КВИР
Эйджизм и христианство
Если говорить об "эйджизме" в искусстве (а это тоже форма философии), то я бы назвал Александра Иванова, - при всей условности термина (эйджизм) в применении к 19 веку.
Фрагмент картины Александра Иванова "Явление Христа народу", 1837-1857
В широком смысле слова, речь идёт о внимании к юношеской натуре - в качестве героя, персонажа, сексуального объекта. (Не обязательно центрального в сюжете, но эмоционально важного в структуре произведения). Что не означает, разумеется, не-внимания к другим персонажам; но в "Явлении Христа..." хорошо заметна мотивация этого рода.

Чувственность и сексуальность - вечная тема. Нового в этом, конечно, нет. Обнажённое тело "святых" веками становилось удобным поводом для эротических эмоций. К примеру - Святой Себастьян, чья "напряжённая" и "пронзённая" плоть всегда являлась чувственным "пособием" для миллионов европейцев.
С развитием реализма плоть обретала новую убедительность, сталкивая "вечные" библейские сюжеты с земным и "текущим" Эросом. По иронии судьбы (и логике жанра) телесный реализм "оспаривал" (и даже "убивал") духовные значения христианских книг, усиливая чувственную "магию".

• **Что нужно сделать**
1. Перепечатайте из текста об эйджизме и христианстве отрывок со слов «Фрагмент картины Александра» до слов «мотивация этого рода.» включительно.
2. Приведите продолжение текста об эйджизме и христианстве в искусстве, начиная после его последнего предложения.

• **Фрагмент набора данных**
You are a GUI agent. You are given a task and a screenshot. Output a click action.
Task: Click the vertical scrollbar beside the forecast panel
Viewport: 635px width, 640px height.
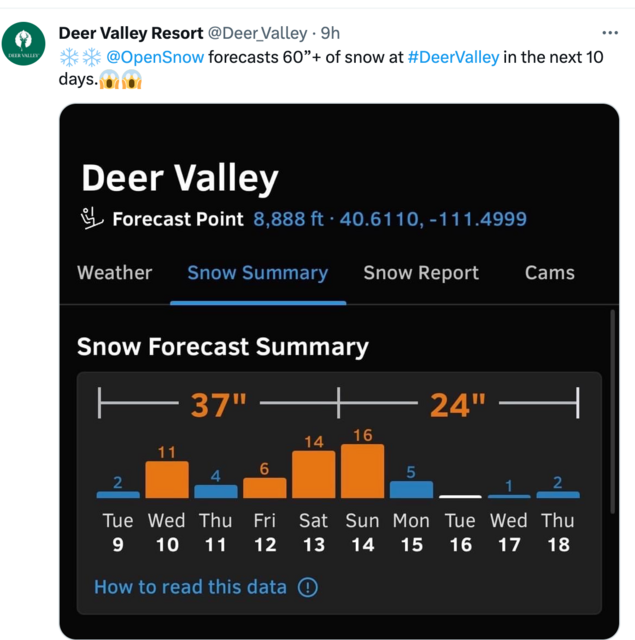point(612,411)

• **Итоги задания**
1.
Фрагмент картины Александра Иванова "Явление Христа народу", 1837-1857
В широком смысле слова, речь идёт о внимании к юношеской натуре - в качестве героя, персонажа, сексуального объекта. (Не обязательно центрального в сюжете, но эмоционально важного в структуре произведения). Что не означает, разумеется, не-внимания к другим персонажам; но в "Явлении Христа..." хорошо заметна мотивация этого рода.

2.
О такой опасности для библейских истин говорил ещё Достоевский, замечая, что от изображения "мёртвого Христа" Гольбейна-младшего "вера может пропасть". Реализм в изображении трупа слишком доминировал над мифом воскресения - в силу самой эстетики.
То же самое можно сказать и об Эросе. "Тайная" эротика 19 века в классических полотнах - зримо убеждала наблюдателя в чувственной "правоте", заставляя христиан видеть в "вечных" персонажах "портреты" собственных соблазнов и грехов. Академические штудии обнажённой натуры, - формально являясь этапом в освоении классической школы, - дышали (часто) тайным эротизмом, который, наконец, освободился от классической "легенды" в эпоху Серебряного века.
Реализм, по сути (в эстетико-философском смысле), питался любованием материальным миром, ограничивая круг своих интересов "плотностью" условного Творения. Даже в интерпретации религиозных сюжетов реалист исходил из "незыблемых основ" земного бытия, изображая его в деталях.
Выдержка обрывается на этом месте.